=== To do ===
Please write out exactly, and only, the lines from the first in the material below to the line containing "Mag (388, 646)", both included.

=== Listed entries ===
--

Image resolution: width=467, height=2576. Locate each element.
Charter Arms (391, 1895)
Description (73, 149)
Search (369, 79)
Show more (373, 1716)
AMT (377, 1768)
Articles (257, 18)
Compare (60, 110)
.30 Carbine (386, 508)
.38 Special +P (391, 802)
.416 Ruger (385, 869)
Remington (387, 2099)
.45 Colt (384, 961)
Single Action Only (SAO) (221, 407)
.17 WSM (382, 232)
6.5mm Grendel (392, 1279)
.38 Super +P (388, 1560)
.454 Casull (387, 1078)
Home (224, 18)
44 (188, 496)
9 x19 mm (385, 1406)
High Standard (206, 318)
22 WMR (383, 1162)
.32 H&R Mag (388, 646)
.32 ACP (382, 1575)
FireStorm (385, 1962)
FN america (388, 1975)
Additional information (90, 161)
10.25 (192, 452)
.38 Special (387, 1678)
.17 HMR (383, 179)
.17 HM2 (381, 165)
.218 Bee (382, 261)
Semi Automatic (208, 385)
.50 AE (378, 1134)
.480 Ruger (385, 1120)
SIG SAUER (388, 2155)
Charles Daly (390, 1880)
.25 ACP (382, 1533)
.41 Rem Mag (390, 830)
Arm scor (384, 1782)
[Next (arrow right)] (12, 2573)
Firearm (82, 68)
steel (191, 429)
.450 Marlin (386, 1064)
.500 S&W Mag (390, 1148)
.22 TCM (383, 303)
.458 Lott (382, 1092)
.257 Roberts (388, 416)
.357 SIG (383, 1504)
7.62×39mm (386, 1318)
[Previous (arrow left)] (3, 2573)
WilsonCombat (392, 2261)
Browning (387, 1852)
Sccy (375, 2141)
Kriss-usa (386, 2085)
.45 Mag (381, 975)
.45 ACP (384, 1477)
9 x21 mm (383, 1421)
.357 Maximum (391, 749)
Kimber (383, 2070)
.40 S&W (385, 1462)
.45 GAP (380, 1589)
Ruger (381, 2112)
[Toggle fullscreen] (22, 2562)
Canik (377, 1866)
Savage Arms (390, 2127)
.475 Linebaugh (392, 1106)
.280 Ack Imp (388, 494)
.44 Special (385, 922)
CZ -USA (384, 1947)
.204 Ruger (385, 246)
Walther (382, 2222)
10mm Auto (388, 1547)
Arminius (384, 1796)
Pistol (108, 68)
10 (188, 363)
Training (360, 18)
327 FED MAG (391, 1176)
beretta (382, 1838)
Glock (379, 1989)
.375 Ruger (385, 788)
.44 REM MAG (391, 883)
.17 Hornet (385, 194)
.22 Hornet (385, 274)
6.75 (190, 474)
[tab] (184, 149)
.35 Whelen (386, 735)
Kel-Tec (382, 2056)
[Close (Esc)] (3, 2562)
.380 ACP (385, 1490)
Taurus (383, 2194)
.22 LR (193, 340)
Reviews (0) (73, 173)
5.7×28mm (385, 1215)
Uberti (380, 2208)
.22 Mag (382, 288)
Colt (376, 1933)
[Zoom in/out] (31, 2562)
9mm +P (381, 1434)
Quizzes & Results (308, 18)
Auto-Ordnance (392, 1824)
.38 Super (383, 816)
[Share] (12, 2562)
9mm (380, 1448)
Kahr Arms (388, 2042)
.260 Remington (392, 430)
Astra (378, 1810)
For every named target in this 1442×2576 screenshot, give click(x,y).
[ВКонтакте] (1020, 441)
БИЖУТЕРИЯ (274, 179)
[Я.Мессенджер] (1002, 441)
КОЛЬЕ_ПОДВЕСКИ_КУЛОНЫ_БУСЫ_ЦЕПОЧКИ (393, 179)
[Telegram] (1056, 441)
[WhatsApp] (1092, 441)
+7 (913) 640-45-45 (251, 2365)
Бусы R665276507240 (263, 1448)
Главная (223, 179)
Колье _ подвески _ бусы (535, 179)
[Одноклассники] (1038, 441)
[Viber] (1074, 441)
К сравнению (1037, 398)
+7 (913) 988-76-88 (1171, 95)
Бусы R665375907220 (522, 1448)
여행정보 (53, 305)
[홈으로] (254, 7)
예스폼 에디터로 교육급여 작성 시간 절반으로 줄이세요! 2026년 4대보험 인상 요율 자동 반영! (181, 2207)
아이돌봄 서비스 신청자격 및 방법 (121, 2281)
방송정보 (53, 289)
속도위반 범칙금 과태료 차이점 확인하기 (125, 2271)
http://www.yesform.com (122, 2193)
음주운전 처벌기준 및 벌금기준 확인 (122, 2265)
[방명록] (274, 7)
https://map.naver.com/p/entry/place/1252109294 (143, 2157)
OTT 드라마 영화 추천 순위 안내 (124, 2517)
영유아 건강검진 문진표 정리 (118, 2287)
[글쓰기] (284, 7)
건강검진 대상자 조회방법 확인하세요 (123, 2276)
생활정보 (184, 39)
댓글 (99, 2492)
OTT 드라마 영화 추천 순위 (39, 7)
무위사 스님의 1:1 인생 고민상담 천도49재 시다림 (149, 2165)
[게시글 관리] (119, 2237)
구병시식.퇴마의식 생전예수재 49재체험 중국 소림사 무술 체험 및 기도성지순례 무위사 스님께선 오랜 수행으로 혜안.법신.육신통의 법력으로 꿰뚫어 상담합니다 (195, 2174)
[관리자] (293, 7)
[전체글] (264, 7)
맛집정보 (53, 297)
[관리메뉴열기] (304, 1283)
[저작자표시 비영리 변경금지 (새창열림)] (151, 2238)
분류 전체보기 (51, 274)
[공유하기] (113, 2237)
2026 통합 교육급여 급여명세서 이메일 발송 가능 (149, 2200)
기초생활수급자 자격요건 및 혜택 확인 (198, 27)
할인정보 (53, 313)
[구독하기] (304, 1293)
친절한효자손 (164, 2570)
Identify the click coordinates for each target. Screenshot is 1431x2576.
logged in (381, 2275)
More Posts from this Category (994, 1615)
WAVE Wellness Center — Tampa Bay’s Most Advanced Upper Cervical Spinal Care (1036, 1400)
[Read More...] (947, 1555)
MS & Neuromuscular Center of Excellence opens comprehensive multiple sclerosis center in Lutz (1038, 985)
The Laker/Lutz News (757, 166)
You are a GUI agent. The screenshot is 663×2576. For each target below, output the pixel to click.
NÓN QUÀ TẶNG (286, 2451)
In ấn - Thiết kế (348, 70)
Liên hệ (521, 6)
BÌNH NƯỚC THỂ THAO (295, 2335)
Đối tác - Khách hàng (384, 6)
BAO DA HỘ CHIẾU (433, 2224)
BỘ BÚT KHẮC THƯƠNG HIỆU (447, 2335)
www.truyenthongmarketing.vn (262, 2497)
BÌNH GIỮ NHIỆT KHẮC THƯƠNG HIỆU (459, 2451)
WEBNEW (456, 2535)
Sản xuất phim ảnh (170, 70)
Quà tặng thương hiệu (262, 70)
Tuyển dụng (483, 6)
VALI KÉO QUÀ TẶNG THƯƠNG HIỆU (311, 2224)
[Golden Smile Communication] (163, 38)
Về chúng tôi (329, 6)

--

=== Finished task ===
Image resolution: width=467, height=2576. Locate each element.
Charter Arms (391, 1895)
Description (73, 149)
Search (369, 79)
Show more (373, 1716)
AMT (377, 1768)
Articles (257, 18)
Compare (60, 110)
.30 Carbine (386, 508)
.38 Special +P (391, 802)
.416 Ruger (385, 869)
Remington (387, 2099)
.45 Colt (384, 961)
Single Action Only (SAO) (221, 407)
.17 WSM (382, 232)
6.5mm Grendel (392, 1279)
.38 Super +P (388, 1560)
.454 Casull (387, 1078)
Home (224, 18)
44 (188, 496)
9 x19 mm (385, 1406)
High Standard (206, 318)
22 WMR (383, 1162)
.32 H&R Mag (388, 646)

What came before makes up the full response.